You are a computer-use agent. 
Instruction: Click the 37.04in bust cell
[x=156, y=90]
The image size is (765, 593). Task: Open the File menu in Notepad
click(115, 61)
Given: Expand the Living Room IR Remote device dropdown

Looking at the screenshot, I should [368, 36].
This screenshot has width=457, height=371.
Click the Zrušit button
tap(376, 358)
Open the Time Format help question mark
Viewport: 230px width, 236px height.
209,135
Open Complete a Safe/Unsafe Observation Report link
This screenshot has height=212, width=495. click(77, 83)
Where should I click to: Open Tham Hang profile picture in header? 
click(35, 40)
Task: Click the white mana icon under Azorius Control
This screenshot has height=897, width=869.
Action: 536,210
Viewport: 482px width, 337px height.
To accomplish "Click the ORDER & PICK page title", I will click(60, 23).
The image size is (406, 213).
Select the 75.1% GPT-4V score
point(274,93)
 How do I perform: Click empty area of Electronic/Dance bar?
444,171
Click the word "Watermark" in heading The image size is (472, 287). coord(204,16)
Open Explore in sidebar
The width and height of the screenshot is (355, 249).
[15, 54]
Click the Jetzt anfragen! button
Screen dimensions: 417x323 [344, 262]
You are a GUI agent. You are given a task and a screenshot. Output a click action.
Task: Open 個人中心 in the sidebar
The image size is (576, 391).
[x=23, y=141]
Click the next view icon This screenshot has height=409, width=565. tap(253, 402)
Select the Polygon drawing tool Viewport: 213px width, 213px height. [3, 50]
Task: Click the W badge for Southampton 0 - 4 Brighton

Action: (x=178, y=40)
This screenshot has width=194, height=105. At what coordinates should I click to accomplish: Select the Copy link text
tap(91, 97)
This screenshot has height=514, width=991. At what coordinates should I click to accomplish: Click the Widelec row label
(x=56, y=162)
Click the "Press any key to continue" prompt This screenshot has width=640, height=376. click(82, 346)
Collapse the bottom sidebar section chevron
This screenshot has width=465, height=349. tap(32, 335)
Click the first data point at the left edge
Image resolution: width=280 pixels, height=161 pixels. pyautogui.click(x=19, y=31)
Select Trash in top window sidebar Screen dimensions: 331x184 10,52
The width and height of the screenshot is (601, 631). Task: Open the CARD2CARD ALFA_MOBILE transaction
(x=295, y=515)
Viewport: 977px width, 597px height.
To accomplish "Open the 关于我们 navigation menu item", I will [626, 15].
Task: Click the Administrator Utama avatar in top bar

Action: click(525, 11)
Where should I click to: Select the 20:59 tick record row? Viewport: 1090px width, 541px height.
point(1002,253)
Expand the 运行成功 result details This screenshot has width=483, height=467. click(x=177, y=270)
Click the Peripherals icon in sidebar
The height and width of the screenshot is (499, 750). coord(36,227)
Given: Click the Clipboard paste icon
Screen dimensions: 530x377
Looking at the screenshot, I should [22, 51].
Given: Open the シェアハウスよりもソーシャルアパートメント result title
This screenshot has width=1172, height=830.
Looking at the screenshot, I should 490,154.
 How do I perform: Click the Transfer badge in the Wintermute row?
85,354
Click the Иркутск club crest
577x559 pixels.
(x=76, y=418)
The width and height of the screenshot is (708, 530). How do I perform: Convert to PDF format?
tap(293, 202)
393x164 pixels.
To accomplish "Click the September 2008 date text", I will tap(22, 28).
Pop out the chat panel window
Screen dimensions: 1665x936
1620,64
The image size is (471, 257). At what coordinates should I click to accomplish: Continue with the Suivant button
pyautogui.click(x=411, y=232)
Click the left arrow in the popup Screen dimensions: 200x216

- - - -

## What this task involves
Restate every record above, exactly, in full.

## Task output
You are a computer-use agent. 
Instruction: Click the 37.04in bust cell
[x=156, y=90]
The image size is (765, 593). Task: Open the File menu in Notepad
click(115, 61)
Given: Expand the Living Room IR Remote device dropdown

Looking at the screenshot, I should [368, 36].
This screenshot has width=457, height=371.
Click the Zrušit button
tap(376, 358)
Open the Time Format help question mark
Viewport: 230px width, 236px height.
209,135
Open Complete a Safe/Unsafe Observation Report link
This screenshot has height=212, width=495. click(77, 83)
Where should I click to: Open Tham Hang profile picture in header? 
click(35, 40)
Task: Click the white mana icon under Azorius Control
This screenshot has height=897, width=869.
Action: 536,210
Viewport: 482px width, 337px height.
To accomplish "Click the ORDER & PICK page title", I will click(60, 23).
The image size is (406, 213).
Select the 75.1% GPT-4V score
point(274,93)
 How do I perform: Click empty area of Electronic/Dance bar?
444,171
Click the word "Watermark" in heading The image size is (472, 287). coord(204,16)
Open Explore in sidebar
The width and height of the screenshot is (355, 249).
[15, 54]
Click the Jetzt anfragen! button
Screen dimensions: 417x323 [344, 262]
You are a GUI agent. You are given a task and a screenshot. Output a click action.
Task: Open 個人中心 in the sidebar
The image size is (576, 391).
[x=23, y=141]
Click the next view icon This screenshot has height=409, width=565. tap(253, 402)
Select the Polygon drawing tool Viewport: 213px width, 213px height. [3, 50]
Task: Click the W badge for Southampton 0 - 4 Brighton

Action: (x=178, y=40)
This screenshot has width=194, height=105. At what coordinates should I click to accomplish: Select the Copy link text
tap(91, 97)
This screenshot has height=514, width=991. At what coordinates should I click to accomplish: Click the Widelec row label
(x=56, y=162)
Click the "Press any key to continue" prompt This screenshot has width=640, height=376. click(82, 346)
Collapse the bottom sidebar section chevron
This screenshot has width=465, height=349. tap(32, 335)
Click the first data point at the left edge
Image resolution: width=280 pixels, height=161 pixels. pyautogui.click(x=19, y=31)
Select Trash in top window sidebar Screen dimensions: 331x184 10,52
The width and height of the screenshot is (601, 631). Task: Open the CARD2CARD ALFA_MOBILE transaction
(x=295, y=515)
Viewport: 977px width, 597px height.
To accomplish "Open the 关于我们 navigation menu item", I will [626, 15].
Task: Click the Administrator Utama avatar in top bar

Action: click(525, 11)
Where should I click to: Select the 20:59 tick record row? Viewport: 1090px width, 541px height.
point(1002,253)
Expand the 运行成功 result details This screenshot has width=483, height=467. click(x=177, y=270)
Click the Peripherals icon in sidebar
The height and width of the screenshot is (499, 750). coord(36,227)
Given: Click the Clipboard paste icon
Screen dimensions: 530x377
Looking at the screenshot, I should [22, 51].
Given: Open the シェアハウスよりもソーシャルアパートメント result title
This screenshot has width=1172, height=830.
Looking at the screenshot, I should 490,154.
 How do I perform: Click the Transfer badge in the Wintermute row?
85,354
Click the Иркутск club crest
577x559 pixels.
(x=76, y=418)
The width and height of the screenshot is (708, 530). How do I perform: Convert to PDF format?
tap(293, 202)
393x164 pixels.
To accomplish "Click the September 2008 date text", I will tap(22, 28).
Pop out the chat panel window
Screen dimensions: 1665x936
1620,64
The image size is (471, 257). At what coordinates should I click to accomplish: Continue with the Suivant button
pyautogui.click(x=411, y=232)
Click the left arrow in the popup Screen dimensions: 200x216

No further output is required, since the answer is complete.